Once the line containing "How do I perform: Collapse" is found in the entries below, reproduce it and every line after it, stopping at and including the line containing "You are a computer-use agent. 2420x1512"; reproduce nothing else, and keep each line exact.

+++ Exercise materials +++

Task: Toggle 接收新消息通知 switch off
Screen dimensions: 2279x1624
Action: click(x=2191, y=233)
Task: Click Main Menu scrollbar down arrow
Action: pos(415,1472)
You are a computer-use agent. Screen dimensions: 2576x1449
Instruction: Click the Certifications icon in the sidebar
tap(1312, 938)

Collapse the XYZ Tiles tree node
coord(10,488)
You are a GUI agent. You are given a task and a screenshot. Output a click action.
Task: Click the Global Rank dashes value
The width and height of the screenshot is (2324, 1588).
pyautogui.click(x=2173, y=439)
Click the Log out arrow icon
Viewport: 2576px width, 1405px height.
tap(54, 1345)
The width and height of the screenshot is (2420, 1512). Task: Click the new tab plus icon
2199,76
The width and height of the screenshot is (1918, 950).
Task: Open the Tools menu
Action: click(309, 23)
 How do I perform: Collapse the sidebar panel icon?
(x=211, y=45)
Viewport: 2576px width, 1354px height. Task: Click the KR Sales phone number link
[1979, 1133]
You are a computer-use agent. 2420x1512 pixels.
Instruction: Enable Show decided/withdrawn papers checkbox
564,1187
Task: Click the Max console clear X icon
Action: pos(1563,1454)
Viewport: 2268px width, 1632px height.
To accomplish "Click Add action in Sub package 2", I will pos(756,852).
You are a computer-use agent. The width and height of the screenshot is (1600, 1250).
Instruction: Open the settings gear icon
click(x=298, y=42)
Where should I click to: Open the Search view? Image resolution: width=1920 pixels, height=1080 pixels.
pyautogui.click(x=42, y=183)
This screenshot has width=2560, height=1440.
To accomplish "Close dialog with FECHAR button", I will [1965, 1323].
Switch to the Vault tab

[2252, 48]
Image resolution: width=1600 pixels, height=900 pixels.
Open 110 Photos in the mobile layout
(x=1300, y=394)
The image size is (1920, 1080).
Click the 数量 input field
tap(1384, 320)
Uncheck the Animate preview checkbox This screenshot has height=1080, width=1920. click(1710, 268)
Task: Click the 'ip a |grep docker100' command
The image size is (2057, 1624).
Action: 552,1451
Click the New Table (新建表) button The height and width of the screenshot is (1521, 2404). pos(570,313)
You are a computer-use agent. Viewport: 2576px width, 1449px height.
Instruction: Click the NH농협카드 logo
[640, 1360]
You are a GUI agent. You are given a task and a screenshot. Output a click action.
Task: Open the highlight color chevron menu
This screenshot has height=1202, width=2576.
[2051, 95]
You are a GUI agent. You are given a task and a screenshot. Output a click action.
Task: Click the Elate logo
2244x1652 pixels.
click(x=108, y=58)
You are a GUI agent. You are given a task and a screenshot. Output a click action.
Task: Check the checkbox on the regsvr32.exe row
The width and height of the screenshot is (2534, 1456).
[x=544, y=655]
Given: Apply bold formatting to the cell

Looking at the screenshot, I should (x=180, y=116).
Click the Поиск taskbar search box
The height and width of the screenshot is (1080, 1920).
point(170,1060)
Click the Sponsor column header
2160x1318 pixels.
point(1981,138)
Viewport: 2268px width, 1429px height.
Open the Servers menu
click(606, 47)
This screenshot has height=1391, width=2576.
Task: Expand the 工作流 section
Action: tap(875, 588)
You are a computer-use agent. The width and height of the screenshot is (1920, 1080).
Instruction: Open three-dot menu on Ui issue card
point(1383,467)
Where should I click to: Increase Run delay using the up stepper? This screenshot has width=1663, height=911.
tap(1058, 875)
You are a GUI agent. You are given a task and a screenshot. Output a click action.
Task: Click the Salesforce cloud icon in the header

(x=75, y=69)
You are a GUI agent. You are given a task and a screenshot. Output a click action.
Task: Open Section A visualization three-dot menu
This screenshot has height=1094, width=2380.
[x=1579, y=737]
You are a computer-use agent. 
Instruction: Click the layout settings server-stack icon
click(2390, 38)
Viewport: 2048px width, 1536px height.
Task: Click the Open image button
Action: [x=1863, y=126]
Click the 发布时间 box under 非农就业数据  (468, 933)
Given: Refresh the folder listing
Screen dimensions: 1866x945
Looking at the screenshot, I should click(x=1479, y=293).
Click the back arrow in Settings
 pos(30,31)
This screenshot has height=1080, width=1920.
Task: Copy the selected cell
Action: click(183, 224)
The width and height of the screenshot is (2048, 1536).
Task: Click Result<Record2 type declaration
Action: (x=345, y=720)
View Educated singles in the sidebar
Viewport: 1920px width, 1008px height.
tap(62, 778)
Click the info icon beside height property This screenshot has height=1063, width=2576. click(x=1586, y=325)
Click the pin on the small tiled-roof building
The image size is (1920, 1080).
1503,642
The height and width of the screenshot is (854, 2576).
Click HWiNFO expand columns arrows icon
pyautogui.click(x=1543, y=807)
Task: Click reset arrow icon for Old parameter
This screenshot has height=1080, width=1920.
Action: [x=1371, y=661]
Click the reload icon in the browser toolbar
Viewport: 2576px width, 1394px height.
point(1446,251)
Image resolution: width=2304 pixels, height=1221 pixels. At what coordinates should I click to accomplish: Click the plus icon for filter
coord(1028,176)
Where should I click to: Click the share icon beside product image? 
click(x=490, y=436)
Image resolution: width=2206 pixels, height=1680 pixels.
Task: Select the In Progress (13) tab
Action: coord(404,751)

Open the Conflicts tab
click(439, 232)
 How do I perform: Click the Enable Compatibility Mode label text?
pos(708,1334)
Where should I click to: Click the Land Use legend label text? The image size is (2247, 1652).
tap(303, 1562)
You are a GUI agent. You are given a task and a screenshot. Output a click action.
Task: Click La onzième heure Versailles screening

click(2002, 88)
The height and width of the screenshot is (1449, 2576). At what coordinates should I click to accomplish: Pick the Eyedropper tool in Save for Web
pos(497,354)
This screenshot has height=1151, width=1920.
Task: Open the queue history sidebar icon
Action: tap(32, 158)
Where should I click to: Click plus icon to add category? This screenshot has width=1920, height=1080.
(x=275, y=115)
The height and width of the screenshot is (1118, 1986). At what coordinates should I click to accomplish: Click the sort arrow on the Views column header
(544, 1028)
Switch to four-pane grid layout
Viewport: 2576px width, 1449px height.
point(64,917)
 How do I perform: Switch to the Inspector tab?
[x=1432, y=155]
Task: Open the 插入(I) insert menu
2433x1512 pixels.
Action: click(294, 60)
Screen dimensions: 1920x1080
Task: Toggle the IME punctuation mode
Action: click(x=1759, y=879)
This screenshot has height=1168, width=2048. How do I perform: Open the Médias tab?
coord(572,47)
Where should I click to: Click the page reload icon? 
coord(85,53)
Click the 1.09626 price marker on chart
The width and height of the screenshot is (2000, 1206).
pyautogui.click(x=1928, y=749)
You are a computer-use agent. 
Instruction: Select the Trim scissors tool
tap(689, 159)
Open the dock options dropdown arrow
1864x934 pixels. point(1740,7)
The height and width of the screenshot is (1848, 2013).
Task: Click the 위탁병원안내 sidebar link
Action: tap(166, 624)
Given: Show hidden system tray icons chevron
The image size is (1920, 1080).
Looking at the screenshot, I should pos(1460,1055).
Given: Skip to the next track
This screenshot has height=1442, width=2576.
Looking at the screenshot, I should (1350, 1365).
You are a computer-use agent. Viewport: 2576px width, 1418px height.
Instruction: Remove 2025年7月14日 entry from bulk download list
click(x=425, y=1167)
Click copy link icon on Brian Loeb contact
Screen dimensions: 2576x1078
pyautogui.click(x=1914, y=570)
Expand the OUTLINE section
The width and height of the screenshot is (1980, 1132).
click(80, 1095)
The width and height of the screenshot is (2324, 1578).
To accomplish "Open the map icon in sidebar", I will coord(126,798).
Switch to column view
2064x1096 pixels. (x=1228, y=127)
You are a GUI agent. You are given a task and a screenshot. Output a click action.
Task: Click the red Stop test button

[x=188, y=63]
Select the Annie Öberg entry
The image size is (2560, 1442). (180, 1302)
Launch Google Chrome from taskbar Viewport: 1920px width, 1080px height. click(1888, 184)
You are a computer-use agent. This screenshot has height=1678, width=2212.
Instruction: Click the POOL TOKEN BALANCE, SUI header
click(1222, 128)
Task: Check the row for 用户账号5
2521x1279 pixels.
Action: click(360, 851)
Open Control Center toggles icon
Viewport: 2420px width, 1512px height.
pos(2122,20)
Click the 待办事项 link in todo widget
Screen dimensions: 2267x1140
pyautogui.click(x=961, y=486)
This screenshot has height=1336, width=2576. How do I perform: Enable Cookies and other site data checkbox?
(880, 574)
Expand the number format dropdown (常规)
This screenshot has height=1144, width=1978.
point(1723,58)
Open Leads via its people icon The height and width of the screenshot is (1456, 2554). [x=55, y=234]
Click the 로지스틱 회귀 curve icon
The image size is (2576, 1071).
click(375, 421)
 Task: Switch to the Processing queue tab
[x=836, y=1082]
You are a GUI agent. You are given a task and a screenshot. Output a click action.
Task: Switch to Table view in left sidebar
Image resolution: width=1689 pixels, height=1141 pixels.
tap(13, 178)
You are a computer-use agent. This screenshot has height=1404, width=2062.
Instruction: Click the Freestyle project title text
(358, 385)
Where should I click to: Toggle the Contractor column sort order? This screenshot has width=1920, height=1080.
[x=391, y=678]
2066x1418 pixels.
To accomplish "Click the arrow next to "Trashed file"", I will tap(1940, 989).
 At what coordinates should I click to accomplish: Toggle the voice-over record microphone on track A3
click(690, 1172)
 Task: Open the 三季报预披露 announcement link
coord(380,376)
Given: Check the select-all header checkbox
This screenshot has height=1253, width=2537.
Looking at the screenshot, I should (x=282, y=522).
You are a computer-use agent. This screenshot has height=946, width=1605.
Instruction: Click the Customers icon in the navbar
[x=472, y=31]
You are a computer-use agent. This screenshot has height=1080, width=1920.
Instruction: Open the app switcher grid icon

+++

» **Answer for the task**
 How do I perform: Collapse the sidebar panel icon?
(x=211, y=45)
Viewport: 2576px width, 1354px height. Task: Click the KR Sales phone number link
[1979, 1133]
You are a computer-use agent. 2420x1512 pixels.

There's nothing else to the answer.